*REQUIREMENT*: Would you transcribe only the lines from the one holding "Expand the spring-boot-convention row" through the end of the material, exactly, without any pictures?

*SOURCE RECORDS*:
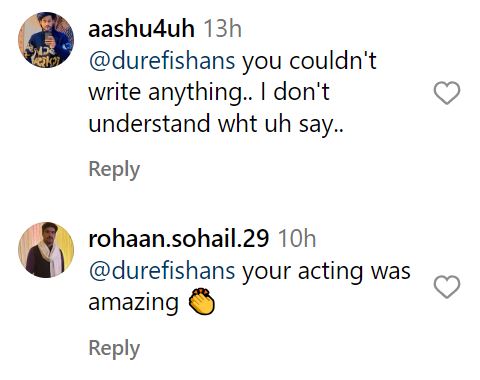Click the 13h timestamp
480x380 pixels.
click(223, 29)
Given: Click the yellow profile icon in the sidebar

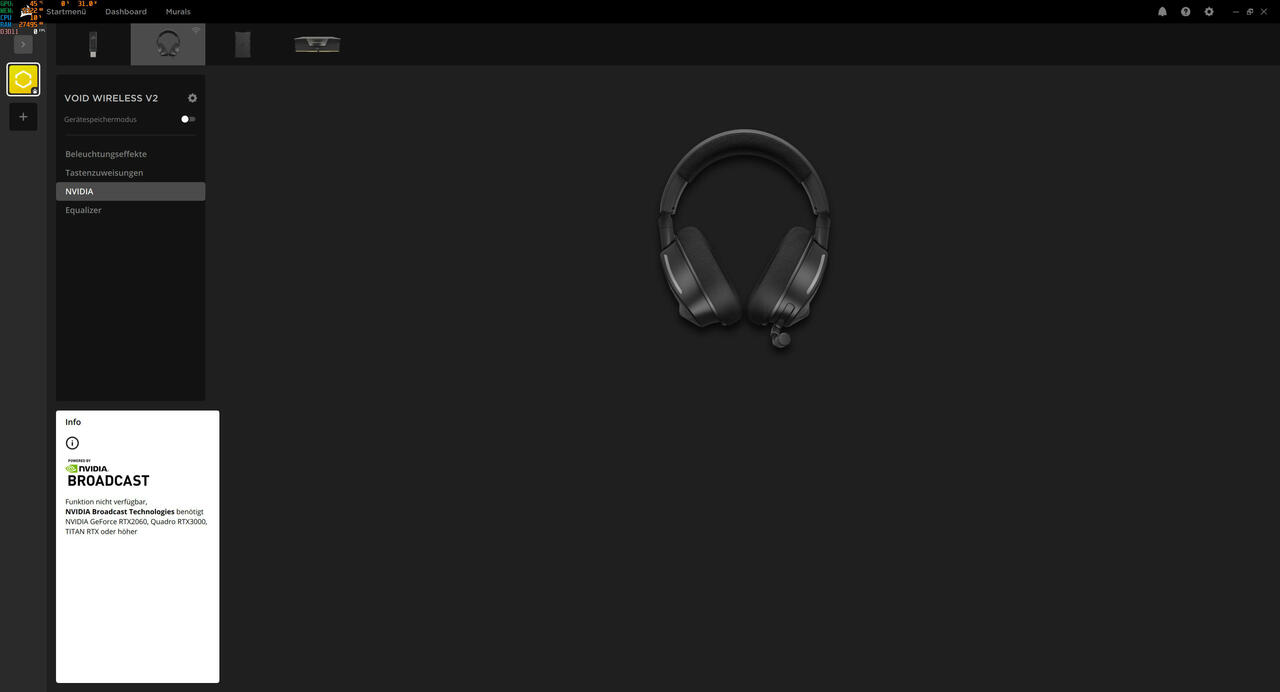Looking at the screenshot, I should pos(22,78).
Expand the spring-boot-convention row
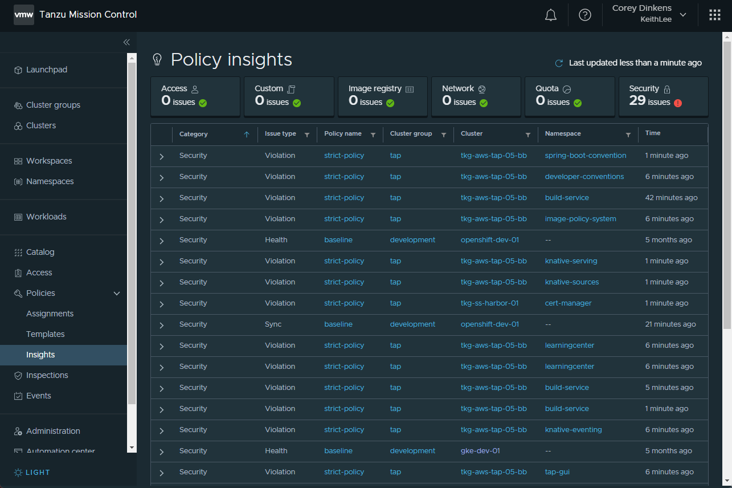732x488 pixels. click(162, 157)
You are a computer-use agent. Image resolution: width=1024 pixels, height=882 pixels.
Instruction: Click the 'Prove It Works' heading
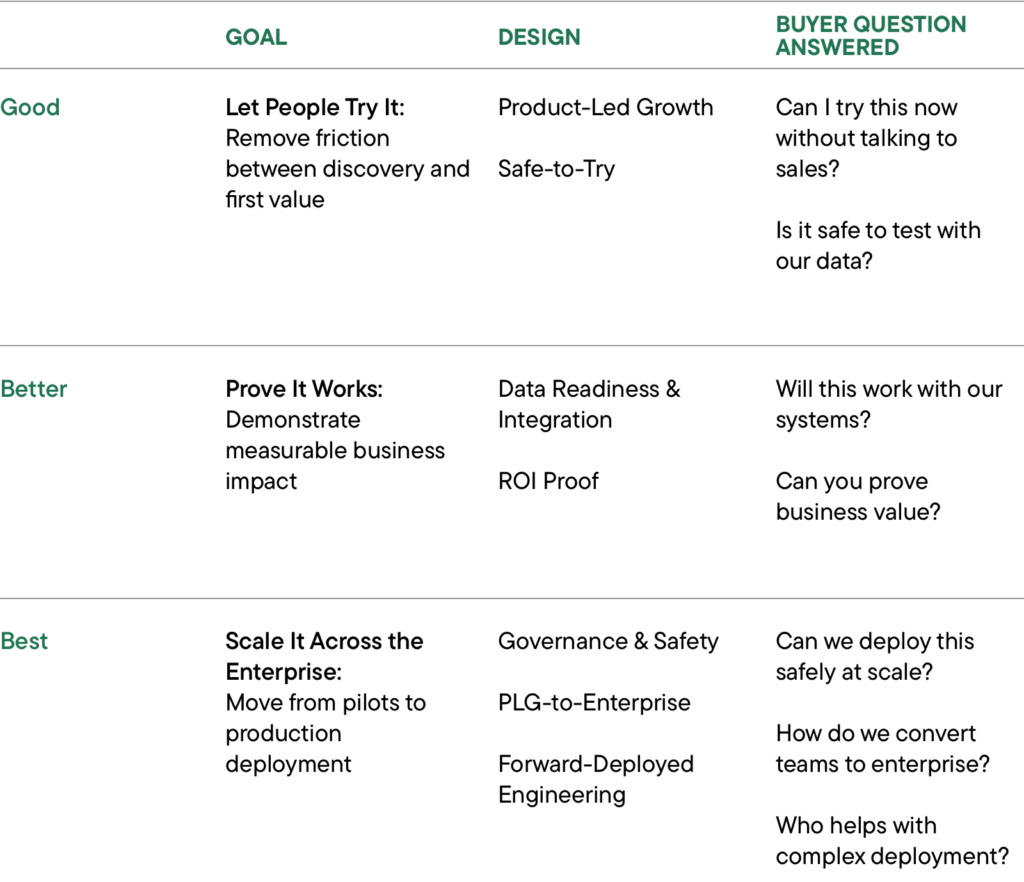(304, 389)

*OUTPUT BELOW*:
Expand the spring-boot-convention row
732x488 pixels. click(162, 157)
You are a computer-use agent. Image resolution: width=1024 pixels, height=882 pixels.
Instruction: Click the 'Prove It Works' heading
(304, 389)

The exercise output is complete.